By Saijel Kishan
July 18 (Bloomberg) -- The cost of shipping commodities such as coal and iron ore fell for a third consecutive week, reaching their lowest in almost two years, as the world fleet of dry-bulk carriers expands.
The Baltic Dry Index, which measures freight rates for different-size dry-bulk vessels on global trade routes, has slumped by almost two thirds from December records. Ships with a total capacity of 11 million deadweight metric tons were delivered from shipyards this year, London-based shipbroker Galbraith's said in a July 15 report.
``It should come as no surprise then that freight rates have weakened as this swathe of extra carrying capacity has become available,'' the broker said. ``It is difficult to see how things will improve as the tonnage lists still outweigh the enquiry.''
The Baltic Dry Index dropped 58, or 2.5 percent, to 2307, the lowest since Sept. 4 2003, according to the Baltic Exchange in London.
Thirty Capesize vessels, the largest dry-bulk carriers, were delivered from shipyards this year, adding 8 million deadweight tons, a measure of a ship's capacity for carrying cargo, fuel and supplies, Galbraith's said.

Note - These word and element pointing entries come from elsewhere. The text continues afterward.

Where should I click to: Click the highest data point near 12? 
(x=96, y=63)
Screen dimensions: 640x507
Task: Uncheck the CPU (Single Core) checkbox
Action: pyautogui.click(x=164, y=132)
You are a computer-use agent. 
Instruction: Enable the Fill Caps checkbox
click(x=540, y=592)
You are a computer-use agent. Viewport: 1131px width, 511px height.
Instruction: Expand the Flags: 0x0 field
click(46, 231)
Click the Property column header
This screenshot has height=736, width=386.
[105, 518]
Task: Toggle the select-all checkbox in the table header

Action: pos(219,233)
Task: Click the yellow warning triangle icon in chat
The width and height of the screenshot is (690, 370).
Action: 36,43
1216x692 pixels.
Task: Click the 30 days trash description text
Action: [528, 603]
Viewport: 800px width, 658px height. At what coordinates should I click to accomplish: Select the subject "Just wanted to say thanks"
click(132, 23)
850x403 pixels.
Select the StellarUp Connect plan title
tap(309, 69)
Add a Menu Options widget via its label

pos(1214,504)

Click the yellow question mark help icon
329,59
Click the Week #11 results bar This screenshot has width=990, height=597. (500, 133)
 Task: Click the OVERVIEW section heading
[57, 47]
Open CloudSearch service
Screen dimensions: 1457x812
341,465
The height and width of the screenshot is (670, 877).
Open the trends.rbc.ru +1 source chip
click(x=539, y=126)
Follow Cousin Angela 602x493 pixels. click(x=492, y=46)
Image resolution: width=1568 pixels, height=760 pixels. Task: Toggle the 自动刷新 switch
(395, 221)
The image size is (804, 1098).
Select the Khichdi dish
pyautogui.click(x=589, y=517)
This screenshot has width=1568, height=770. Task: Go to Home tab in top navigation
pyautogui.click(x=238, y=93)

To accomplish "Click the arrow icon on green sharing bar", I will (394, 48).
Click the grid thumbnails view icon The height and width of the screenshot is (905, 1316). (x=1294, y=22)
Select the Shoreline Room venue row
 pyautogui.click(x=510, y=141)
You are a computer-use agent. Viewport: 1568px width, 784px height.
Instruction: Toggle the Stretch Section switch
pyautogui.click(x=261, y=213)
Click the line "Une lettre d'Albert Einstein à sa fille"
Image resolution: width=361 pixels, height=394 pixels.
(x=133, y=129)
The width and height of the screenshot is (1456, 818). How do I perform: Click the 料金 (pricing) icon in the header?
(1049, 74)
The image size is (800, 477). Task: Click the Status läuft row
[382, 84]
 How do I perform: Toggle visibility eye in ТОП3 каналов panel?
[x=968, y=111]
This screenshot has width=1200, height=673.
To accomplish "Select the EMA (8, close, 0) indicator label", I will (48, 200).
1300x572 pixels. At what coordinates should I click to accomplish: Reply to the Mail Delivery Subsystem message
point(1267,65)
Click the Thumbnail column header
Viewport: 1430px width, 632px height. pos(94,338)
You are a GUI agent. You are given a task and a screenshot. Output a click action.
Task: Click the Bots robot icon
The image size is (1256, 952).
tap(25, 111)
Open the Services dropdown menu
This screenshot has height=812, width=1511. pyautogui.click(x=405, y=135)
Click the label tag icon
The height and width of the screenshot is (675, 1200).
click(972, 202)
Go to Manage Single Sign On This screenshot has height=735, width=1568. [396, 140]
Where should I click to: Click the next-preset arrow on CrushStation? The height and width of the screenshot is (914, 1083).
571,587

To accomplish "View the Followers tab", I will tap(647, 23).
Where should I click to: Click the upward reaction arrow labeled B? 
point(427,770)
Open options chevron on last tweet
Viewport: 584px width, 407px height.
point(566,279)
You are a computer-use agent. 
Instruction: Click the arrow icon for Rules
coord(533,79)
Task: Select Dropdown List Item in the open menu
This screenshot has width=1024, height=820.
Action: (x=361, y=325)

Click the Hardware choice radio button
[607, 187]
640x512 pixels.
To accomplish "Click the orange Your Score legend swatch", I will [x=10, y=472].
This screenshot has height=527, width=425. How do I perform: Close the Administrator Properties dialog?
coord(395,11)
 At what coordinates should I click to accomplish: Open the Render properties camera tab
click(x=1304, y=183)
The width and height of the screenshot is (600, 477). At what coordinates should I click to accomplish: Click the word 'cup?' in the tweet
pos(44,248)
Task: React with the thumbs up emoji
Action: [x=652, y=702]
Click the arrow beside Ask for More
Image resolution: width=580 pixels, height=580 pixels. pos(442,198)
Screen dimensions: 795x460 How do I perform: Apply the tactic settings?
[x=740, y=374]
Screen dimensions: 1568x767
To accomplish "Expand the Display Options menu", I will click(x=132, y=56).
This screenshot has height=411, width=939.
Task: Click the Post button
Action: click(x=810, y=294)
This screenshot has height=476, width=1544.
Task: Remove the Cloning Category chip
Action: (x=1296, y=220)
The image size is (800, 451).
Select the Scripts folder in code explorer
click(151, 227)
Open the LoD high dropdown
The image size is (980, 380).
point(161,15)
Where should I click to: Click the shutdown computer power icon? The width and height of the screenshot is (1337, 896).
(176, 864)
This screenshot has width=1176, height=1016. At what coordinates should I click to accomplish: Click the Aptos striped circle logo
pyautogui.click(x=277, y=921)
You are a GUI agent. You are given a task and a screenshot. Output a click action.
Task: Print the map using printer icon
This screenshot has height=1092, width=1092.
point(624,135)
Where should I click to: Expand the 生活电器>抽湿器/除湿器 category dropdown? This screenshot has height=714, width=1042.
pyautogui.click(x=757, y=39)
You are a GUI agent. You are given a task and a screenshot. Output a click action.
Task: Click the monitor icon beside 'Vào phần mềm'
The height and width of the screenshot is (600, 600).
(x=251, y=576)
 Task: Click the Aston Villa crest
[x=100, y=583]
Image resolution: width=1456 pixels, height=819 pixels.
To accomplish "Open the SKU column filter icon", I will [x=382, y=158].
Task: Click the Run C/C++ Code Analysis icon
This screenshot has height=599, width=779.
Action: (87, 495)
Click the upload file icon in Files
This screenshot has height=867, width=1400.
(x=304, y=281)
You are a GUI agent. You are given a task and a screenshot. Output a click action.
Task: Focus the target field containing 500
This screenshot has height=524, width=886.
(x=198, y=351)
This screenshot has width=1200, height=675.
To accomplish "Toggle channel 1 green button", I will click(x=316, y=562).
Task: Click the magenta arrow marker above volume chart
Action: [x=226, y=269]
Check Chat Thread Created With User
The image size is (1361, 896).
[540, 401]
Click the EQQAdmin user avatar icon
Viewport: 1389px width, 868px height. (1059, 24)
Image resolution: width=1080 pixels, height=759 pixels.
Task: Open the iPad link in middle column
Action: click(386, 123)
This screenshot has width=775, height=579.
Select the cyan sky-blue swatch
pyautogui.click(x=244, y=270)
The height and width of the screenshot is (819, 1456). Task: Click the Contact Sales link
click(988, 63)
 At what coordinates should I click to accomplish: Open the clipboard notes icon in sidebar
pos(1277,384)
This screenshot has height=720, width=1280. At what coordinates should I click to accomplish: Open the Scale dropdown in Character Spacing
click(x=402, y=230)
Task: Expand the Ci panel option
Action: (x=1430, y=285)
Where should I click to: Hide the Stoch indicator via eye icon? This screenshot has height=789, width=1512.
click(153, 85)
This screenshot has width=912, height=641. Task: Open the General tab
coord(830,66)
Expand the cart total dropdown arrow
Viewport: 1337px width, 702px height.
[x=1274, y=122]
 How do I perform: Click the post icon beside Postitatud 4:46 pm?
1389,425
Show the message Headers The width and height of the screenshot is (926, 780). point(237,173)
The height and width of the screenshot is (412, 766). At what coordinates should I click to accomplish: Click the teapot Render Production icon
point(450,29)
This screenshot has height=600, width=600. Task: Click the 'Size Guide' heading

Capesizes can carry as many as 175,000 metric tons of cargo and are used to ship iron ore, used to make steel, and coal. Rates on the benchmark route from Brazil, the world's second-biggest ore exporter, to China shed 4 cents, or 0.2 percent, $23.39 a ton, according to the Baltic Exchange.
Costs from Australia, the world's biggest ore exporter, to China were unchanged at $8.83 a ton.
Demand Struggles
Iron ore imports to China, the world's largest steel producer, may rise 23 percent this year to 255 million metric tons, the Oslo shipbroker Lorentzen & Stemoco said in a report.
``On the demand side, China has continued to forge ahead but almost every other country has struggled to add any further tonnage requirement,'' Galbraith's said. ``And at the same time the other major importer, South Korea, has seen a downturn in both its coal and iron ore imports.''
Freight rates for Capesizes shipping coal from the Richards Bay coal terminal in South Africa, the world's second-biggest coal- export port, to Europe fell 0.5 percent, or 6 cents, to $11.30 a ton, according to the Baltic Exchange.
South Africa is the world's fourth-largest exporter of coal used in power plants, after Australia, Indonesia and China.
Shipping derivatives, known as Forward Freight Agreements, on the so-called C4 route from Richards Bay, closed at $11.70 a ton for July contracts, according to International Maritime Exchange AS, or Imarex, in Oslo. August contracts closed at $12.30 a ton.
Derivatives are financial obligations whose value is derived from indexes or interest rates or underlying assets such as debt, equity, commodities or currencies.